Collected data
--------------------------------

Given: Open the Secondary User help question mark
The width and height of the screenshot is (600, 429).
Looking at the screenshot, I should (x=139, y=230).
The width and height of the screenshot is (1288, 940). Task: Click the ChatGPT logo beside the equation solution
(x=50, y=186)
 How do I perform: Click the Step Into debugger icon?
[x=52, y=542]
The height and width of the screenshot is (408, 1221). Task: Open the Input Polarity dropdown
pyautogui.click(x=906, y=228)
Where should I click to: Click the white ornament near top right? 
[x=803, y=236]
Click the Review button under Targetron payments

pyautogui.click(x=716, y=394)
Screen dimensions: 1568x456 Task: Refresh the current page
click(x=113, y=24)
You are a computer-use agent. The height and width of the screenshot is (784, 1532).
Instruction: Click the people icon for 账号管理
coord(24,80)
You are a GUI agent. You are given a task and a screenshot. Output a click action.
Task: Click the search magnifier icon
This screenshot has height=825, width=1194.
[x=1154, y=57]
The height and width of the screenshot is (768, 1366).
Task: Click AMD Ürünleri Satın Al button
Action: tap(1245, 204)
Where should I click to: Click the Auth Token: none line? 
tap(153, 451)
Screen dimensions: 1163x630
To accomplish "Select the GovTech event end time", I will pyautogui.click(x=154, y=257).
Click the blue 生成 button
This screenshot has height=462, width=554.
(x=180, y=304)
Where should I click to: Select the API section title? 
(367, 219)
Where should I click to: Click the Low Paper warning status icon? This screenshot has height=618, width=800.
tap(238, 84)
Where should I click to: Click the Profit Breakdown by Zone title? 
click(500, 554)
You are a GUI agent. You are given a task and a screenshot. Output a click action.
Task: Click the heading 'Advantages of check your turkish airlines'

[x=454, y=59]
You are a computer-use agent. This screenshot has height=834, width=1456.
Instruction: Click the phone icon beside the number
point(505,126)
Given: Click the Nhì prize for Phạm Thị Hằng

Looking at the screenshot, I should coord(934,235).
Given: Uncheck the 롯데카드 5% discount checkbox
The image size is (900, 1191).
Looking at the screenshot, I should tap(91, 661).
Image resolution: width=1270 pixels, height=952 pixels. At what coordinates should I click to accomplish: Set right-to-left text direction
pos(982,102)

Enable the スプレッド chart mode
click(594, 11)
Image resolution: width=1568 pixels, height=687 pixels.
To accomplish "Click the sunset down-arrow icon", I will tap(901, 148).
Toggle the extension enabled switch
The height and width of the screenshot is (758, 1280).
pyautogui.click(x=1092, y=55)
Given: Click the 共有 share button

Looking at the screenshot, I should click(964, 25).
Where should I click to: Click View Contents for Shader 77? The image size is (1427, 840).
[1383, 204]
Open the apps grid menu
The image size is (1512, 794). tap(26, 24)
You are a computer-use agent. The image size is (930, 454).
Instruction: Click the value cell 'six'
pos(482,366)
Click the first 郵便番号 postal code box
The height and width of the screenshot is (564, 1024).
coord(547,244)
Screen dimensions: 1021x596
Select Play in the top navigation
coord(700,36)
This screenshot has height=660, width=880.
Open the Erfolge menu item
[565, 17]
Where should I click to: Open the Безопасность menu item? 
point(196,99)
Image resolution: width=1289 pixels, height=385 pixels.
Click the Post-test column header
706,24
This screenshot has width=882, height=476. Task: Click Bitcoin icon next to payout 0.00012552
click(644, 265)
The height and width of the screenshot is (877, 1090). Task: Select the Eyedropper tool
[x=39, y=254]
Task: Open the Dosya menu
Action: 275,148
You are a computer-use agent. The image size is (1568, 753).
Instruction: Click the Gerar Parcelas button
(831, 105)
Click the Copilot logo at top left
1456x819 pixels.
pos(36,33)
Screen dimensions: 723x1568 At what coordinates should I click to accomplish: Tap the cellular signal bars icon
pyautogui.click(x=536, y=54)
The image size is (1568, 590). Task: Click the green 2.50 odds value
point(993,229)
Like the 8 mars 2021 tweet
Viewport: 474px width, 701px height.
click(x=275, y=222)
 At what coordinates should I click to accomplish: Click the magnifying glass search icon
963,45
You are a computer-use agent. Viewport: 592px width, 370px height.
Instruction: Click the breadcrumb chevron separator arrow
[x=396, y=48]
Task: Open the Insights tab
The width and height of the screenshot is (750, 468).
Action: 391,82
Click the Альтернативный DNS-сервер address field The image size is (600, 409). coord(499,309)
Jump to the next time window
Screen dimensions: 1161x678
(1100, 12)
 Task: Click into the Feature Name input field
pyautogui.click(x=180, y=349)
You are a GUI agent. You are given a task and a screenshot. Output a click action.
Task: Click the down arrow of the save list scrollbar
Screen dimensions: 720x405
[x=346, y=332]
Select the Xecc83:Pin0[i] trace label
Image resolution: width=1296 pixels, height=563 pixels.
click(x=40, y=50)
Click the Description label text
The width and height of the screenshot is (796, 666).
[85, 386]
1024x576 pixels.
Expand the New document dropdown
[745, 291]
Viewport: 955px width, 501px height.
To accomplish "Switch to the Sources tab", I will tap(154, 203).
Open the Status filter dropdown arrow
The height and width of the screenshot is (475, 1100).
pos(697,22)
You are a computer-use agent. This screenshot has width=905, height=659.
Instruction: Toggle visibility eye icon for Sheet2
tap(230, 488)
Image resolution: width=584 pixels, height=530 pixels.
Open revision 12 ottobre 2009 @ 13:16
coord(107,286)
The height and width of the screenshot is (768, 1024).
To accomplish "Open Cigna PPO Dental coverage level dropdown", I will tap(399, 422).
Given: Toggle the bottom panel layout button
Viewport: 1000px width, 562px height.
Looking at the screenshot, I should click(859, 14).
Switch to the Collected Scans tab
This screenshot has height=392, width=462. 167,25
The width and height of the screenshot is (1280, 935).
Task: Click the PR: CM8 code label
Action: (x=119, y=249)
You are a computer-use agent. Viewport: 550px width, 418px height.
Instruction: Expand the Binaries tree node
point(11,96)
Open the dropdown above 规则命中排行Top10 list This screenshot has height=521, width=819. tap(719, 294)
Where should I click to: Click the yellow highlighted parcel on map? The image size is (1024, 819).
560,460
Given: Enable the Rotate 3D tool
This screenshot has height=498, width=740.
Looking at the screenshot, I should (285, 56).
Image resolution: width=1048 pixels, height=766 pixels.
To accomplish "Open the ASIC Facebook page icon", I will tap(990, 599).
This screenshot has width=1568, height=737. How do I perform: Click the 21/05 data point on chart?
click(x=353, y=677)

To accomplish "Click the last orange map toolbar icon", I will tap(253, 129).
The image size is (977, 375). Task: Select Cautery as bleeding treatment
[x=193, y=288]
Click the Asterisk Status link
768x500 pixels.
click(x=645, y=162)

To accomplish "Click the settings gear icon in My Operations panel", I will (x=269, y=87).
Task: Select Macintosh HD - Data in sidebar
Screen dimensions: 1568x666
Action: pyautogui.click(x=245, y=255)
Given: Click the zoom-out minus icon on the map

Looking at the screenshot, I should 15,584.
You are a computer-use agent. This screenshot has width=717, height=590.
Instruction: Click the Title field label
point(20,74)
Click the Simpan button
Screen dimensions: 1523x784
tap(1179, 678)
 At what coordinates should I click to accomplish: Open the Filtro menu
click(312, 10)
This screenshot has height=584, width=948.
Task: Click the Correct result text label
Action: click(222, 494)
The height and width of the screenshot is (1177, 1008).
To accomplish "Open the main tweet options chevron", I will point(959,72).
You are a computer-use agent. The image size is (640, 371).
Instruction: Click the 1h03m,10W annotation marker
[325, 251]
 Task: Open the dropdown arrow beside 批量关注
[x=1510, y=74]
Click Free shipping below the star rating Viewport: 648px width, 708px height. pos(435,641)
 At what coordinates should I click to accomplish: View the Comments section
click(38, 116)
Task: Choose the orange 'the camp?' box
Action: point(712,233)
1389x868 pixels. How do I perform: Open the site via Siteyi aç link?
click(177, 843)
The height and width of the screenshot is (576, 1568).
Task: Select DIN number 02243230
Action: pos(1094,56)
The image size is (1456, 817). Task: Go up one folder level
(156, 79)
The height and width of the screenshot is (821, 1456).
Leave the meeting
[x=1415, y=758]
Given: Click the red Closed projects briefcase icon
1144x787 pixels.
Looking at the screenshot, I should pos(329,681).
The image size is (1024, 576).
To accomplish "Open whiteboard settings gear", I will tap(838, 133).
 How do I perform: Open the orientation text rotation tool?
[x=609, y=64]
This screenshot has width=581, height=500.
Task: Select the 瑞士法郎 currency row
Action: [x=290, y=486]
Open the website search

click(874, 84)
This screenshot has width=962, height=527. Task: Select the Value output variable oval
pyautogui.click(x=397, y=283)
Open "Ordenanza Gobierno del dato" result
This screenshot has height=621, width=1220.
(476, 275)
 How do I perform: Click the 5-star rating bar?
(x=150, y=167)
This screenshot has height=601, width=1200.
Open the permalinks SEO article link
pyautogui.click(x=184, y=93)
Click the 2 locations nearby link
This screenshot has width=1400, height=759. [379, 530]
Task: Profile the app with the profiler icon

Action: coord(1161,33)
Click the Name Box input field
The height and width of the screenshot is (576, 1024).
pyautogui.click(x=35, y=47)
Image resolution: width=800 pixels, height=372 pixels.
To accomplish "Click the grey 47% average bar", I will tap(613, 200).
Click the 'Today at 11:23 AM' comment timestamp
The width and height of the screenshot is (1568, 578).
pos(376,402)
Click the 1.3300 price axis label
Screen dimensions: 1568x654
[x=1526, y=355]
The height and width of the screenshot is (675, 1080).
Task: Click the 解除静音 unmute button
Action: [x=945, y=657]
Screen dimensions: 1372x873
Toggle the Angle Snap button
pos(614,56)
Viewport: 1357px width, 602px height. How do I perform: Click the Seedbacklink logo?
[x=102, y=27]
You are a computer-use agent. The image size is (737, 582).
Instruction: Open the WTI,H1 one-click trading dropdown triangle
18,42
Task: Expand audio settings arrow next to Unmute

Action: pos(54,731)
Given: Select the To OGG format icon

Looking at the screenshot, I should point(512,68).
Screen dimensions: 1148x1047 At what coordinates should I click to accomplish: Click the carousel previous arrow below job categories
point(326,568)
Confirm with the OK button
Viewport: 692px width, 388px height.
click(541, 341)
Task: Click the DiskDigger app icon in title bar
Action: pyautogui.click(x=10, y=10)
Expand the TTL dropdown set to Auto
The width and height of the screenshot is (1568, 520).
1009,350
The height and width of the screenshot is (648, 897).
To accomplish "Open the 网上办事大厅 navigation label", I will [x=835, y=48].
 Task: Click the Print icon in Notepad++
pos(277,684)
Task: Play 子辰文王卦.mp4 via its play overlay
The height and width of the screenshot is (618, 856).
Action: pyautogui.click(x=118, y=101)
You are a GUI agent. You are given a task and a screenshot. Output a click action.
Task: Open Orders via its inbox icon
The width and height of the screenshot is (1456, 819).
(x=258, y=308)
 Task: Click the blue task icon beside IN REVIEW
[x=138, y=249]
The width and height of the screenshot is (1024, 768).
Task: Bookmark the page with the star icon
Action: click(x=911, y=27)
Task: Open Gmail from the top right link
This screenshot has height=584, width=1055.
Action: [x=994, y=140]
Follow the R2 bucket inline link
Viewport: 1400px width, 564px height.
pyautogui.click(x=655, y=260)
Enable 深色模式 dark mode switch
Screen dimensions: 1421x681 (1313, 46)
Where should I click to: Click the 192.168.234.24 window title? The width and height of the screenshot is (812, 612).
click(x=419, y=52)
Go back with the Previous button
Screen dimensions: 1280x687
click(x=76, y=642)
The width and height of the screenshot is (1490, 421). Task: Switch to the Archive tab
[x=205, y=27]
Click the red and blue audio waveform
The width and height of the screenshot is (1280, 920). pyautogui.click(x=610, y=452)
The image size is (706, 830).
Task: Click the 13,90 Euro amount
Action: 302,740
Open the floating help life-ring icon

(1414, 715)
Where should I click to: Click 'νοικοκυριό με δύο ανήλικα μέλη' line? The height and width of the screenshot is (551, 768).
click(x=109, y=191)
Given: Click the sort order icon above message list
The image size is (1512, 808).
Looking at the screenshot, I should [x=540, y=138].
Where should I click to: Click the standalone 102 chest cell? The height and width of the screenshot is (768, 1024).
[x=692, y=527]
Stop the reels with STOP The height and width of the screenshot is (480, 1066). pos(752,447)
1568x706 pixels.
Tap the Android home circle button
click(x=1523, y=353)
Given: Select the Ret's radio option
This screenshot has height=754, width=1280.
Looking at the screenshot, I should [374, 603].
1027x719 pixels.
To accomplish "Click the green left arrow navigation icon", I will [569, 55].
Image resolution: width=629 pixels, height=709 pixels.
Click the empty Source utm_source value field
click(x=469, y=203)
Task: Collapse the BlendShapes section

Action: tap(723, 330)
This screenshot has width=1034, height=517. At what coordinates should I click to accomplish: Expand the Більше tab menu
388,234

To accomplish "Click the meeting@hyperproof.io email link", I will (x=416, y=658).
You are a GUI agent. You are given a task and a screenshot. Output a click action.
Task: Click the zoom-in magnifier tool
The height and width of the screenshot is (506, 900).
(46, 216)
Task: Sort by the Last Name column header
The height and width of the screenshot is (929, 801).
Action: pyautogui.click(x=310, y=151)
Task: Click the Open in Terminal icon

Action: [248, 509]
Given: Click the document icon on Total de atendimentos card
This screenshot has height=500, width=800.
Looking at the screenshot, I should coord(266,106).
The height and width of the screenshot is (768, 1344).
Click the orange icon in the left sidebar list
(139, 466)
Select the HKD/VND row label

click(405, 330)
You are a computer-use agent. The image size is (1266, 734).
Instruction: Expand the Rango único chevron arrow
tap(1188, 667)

--------------------------------

◆ Work to be completed
Using the data above, extract exactly the lines from the one that holds "This screenshot has height=498, width=740." to the one that holds "Given: Click the red", both ends included, and no others.

◆ Finished task
This screenshot has height=498, width=740.
Looking at the screenshot, I should (285, 56).
Image resolution: width=1048 pixels, height=766 pixels.
To accomplish "Open the ASIC Facebook page icon", I will tap(990, 599).
This screenshot has width=1568, height=737. How do I perform: Click the 21/05 data point on chart?
click(x=353, y=677)

To accomplish "Click the last orange map toolbar icon", I will tap(253, 129).
The image size is (977, 375). Task: Select Cautery as bleeding treatment
[x=193, y=288]
Click the Asterisk Status link
768x500 pixels.
click(x=645, y=162)

To accomplish "Click the settings gear icon in My Operations panel", I will (x=269, y=87).
Task: Select Macintosh HD - Data in sidebar
Screen dimensions: 1568x666
Action: pyautogui.click(x=245, y=255)
Given: Click the zoom-out minus icon on the map

Looking at the screenshot, I should 15,584.
You are a computer-use agent. This screenshot has width=717, height=590.
Instruction: Click the Title field label
point(20,74)
Click the Simpan button
Screen dimensions: 1523x784
tap(1179, 678)
 At what coordinates should I click to accomplish: Open the Filtro menu
click(312, 10)
This screenshot has height=584, width=948.
Task: Click the Correct result text label
Action: click(222, 494)
The height and width of the screenshot is (1177, 1008).
To accomplish "Open the main tweet options chevron", I will point(959,72).
You are a computer-use agent. The image size is (640, 371).
Instruction: Click the 1h03m,10W annotation marker
[325, 251]
 Task: Open the dropdown arrow beside 批量关注
[x=1510, y=74]
Click Free shipping below the star rating Viewport: 648px width, 708px height. pos(435,641)
 At what coordinates should I click to accomplish: View the Comments section
click(38, 116)
Task: Choose the orange 'the camp?' box
Action: point(712,233)
1389x868 pixels. How do I perform: Open the site via Siteyi aç link?
click(177, 843)
The height and width of the screenshot is (576, 1568).
Task: Select DIN number 02243230
Action: pos(1094,56)
The image size is (1456, 817). Task: Go up one folder level
(156, 79)
The height and width of the screenshot is (821, 1456).
Leave the meeting
[x=1415, y=758]
Given: Click the red Closed projects briefcase icon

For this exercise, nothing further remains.